# Peacefield Raceway - Round 2



## Peacefield (Jan 22, 2008)

We had a lot of snow here on Friday so I had three days to devote to working on my scenery and really got a lot done. Took another 20 or so shots; mostly of the cars in neat places on the track. All posted under "My Photos".

Still much to do even in these areas; I've only begun to get some guardrail up (6d nails and weather stripping), more landscaping, and the occasional ambitious photographer. I also need to do some cleaning up. The track is functional again, but my boarders need some tidying up. I've built up my straight grandstands (visible in a couple of shots down the main straight) but still need to populate them. Also scratchbuilt a tower for the flag man which I'm unhappy with; gotta do something better there.

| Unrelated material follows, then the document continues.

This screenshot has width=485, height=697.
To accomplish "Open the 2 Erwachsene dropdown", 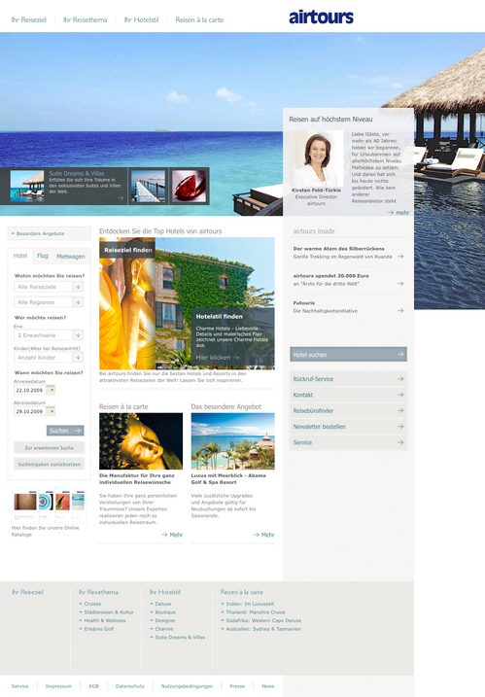I will pyautogui.click(x=78, y=335).
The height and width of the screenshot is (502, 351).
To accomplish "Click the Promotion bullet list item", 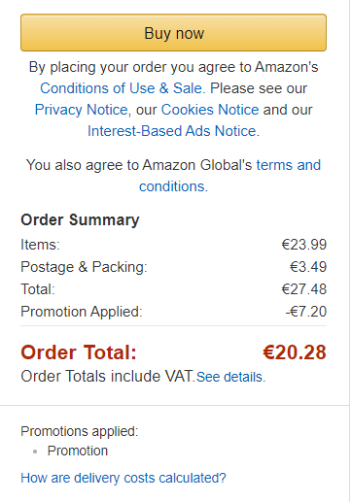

Over the next couple of days, I'll post a few more pics specifically focused on the background items; mostly in the concession stand area.

Enjoy!


----------



## Ligier Runner (Nov 29, 2004)

Your track looks great! Two questions for you:

1. How did you do your parking lot or did you buy something and you just customized it some?

2. The bleachers along the front straight look great. Are those the ones from Mountaineer Precision? If not, please dish. Scratch built?


----------



## Peacefield (Jan 22, 2008)

Thanks, Ligier. For the parking lot (and pits, concession area, etc., I laid down hardboard, spray painted it black, and used just enough silcone adhesive to bring it perfectly to track height. The lines are all white automotive pin striping and the tunnel was a black plastic drainage tube with the bottom cut off. The retaining walls are all cast plaster from a latex mold and painted. The lights came from the same eBay HK seller discussed in the recent string, "Cheap Track Accessories".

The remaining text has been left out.